29 décembre 1942. « Comme nous étions contentes que Mme Reynolds a fait un si bon voyage [dans sa lettre du 16 décembre Thérèse Bonney lui écrit : « Miracle des miracles, Mme Reynolds est arrivée sans aucune difficulté nulle part »] et votre lettre annonçant son arrivée nous a plu énormément, et maintenant si Cerf ne trouve pas tout à fait à son goût peut-il peut-être faire connaître à Miss Margaret Johnson qui souhaite bien faire sa connaissance, mais j’espère que Cerf […] Notre première jour de neige, Basket [son chien] il a trouvé ça bien agréable mais les autres n’a pas quitté le jeu, tout le monde va à peu près bien, Pee et les autres mais je n’ai pas eu aucune nouvelle de [?], si vous pensez vous pourriez lui demandez de donner de ses nouvelles, sur Kiddie, qui attend des miennes et plus en plus nous sommes contentes des paysages ici qui est tellement agréable alors toute notre amitié, bon Noël et bonne année pour vous et pour tous les vôtres […] »

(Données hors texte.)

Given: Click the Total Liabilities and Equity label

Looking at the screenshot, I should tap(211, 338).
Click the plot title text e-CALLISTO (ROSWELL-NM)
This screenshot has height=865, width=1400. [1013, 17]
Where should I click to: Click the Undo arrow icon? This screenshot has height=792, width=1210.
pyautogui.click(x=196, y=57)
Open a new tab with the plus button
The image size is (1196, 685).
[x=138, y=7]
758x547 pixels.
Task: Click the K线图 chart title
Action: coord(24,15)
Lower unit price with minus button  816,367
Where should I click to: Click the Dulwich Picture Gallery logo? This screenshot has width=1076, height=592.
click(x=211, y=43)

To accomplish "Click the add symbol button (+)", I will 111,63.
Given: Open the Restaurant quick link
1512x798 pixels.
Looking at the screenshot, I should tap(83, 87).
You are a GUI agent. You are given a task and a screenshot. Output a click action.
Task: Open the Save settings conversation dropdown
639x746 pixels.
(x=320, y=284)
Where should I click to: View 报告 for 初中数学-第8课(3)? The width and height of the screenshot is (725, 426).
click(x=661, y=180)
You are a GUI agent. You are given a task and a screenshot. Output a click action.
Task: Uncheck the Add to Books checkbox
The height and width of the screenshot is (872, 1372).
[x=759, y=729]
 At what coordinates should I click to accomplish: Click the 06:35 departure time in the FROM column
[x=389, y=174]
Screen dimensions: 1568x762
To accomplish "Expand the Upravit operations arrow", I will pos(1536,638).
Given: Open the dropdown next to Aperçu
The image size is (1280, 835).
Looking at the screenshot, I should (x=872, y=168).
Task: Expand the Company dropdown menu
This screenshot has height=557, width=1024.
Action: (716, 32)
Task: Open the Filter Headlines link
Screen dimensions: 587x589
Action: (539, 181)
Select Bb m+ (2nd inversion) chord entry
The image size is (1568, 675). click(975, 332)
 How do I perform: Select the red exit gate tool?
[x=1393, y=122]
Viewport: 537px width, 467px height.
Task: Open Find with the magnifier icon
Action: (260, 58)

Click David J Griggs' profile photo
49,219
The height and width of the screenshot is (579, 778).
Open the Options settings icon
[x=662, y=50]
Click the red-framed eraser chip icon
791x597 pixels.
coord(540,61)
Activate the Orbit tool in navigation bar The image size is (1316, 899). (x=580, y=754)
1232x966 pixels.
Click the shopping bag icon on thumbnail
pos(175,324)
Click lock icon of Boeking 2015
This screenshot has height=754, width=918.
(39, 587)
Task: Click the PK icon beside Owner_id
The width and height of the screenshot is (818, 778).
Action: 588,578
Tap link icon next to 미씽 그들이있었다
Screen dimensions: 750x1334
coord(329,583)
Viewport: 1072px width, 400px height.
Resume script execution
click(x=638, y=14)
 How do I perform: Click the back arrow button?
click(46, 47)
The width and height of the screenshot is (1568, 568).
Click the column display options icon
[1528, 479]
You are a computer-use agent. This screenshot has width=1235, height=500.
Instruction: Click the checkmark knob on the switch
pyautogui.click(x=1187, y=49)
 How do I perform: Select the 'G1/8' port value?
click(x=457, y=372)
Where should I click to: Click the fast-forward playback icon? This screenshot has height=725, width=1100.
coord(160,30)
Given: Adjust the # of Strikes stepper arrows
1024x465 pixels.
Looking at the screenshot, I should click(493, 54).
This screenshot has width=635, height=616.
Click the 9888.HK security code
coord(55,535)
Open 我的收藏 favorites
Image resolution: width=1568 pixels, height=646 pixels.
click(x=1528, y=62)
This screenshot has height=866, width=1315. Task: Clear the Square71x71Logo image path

[Janvier 1943]. « Je me demande êtes-vous encore là, dans tout cas j’espère que vous êtes en bonne santé et que tous mes vœux pour le nouvel an vous [sont] arrivés. Je [ne] peux pas vous dire comme j’étais contente de votre rencontre avec Mme Reynolds, j’espère que vous n’étiez pas désappointée [déçue ?] ni vous ni Cerf, mais comme je disais dans ma dernière lettre dans cette cas elle serait très contente de faire connaissance avec Margaret Johnson. […] Nous avons eu un hiver assez doux, pas beaucoup de neige et cette neige ne dure pas très longtemps […]. Tellement de choses à vous raconter et j’espère que nous nous retrouverons bientôt. Mais dans tous les cas encore tous mes meilleurs vœux pour le nouvel an, tout le monde me joint dans ce souhait, toujours et toujours »

Notons que lorsque Bennett Cerf (1898-1971) reçoit le tapuscrit de Mrs. Reynolds, il fait part de son intention de le publier mais ne le fera jamais, la première édition sera posthume, en 1947 en français (Edmond Charlot) et en 1952 en anglais (Yale Ed.).

Notons également que cette correspondance coïncide précisément avec l’ « opération Anton », déclenchée en novembre 1942, qui se traduit par la disparition de la zone libre et sa conquête par les armées allemandes et italiennes. La première lettre est datée du jour du débarquement des blindés allemands sur les côtes méditerranéennes françaises. Pendant toute la durée du conflit, Gertrude Stein et sa compagne resteront en France ; contraintes de quitter la maison qu’elles occupent à Bilignin, elles seront relogées à Culoz (Ain) dans la demeure nommée « le Colombier », propriété mise à disposition par la baronne Pierlot, proche de Paul Claudel.

Joint : une l.a.s. à un ami, probablement de la même période, évoquant sa visite prochaine, en anglais – 1 page in-4 : « […] we must see you, come to see us, come monday […] »

 

Papier fragile, une marge effrangée, quelques déchirures aux plis, aucun mot manquant, voir photos.